Common Name Green Wattle
Family Fabaceae or Leguminosae
USDA hardiness 6-9
Known Hazards None known
Habitats Sheltered forests, mainly on shales and sandstone[153]. Usually on cool moist hills and gullies[167].
Range Australia - New South Wales, Tasmania, Victoria.
Edibility Rating  
Other Uses  
Weed Potential No
Medicinal Rating  
Care
Fully Hardy Well drained soil Moist Soil Full sun

Summary

Acacia decurrens Green Wattle


Acacia decurrens Green Wattle
   
Physical Characteristics
 icon of manicon of cone
Acacia decurrens is an evergreen Tree growing to 12 m (39ft 4in) at a fast rate.
It is hardy to zone (UK) 7. It is in leaf 12-Jan It is in flower in April. The flowers are hermaphrodite (have both male and female organs)It can fix Nitrogen.
Suitable for: light (sandy) and medium (loamy) soils and prefers well-drained soil.

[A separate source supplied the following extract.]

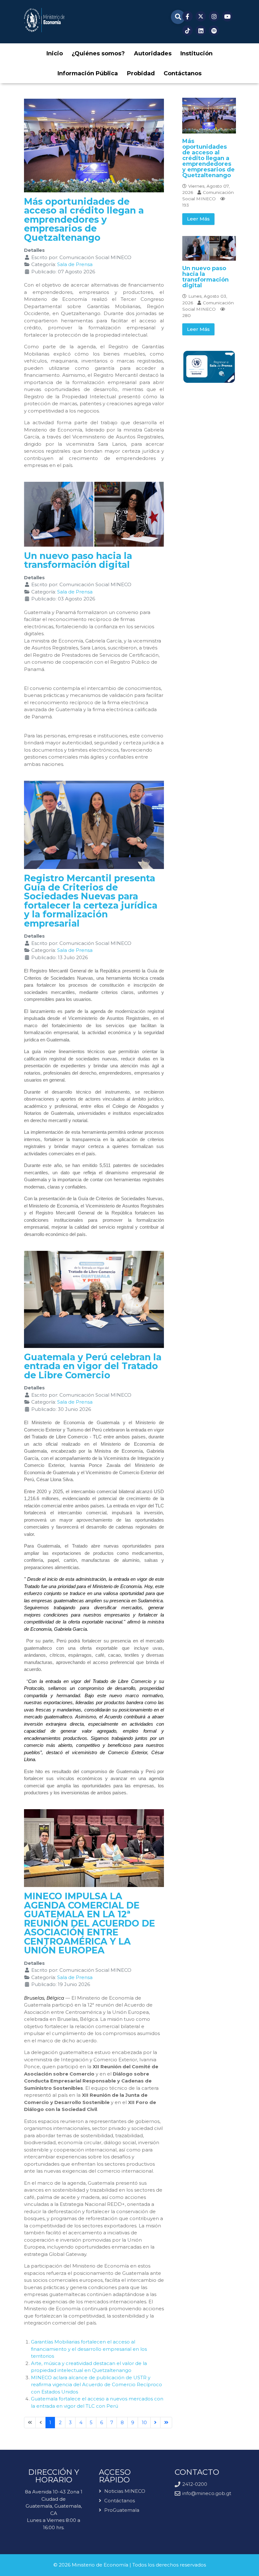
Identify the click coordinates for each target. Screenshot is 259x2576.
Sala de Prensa (75, 264)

Suitable pH: acid and neutral soils. It cannot grow in the shade. It prefers dry or moist soil.

Synonyms
Mimosa decurrens.

Habitats
Woodland Garden Secondary; Sunny Edge; Hedge;
Edible Uses
Edible Parts: Flowers.
Edible Uses: Gum.

Flowers - cooked[144]. Rich in pollen, they are often used in fritters. A gum that exudes naturally from the trunk is edible and is used as a substitute for Gum Arabic in making jellies etc[46, 105, 177]. It is insoluble in water[153] and is of low quality[64]. Larger quantities can be obtained by tapping the trunk[64]. Some species produce a gum that is dark and is liable to be astringent and distasteful, but others produce a light gum and this is sweet and pleasant. It can be sucked like candy or soaked in water to make a jelly.[193]. The gum can be warmed when it becomes soft and chewable[193].
Medicinal Uses


Plants For A Future can not take any responsibility for any adverse effects from the use of plants. Always seek advice from a professional before using a plant medicinally.

Astringent.

The bark is astringent[4, 153]. It should be stored for 12 months before being used[4]. Its main use is in the treatment of diarrhoea[4].
Other Uses
Dye;  Gum;  Hedge;  Hedge;  Soil stabilization;  Tannin.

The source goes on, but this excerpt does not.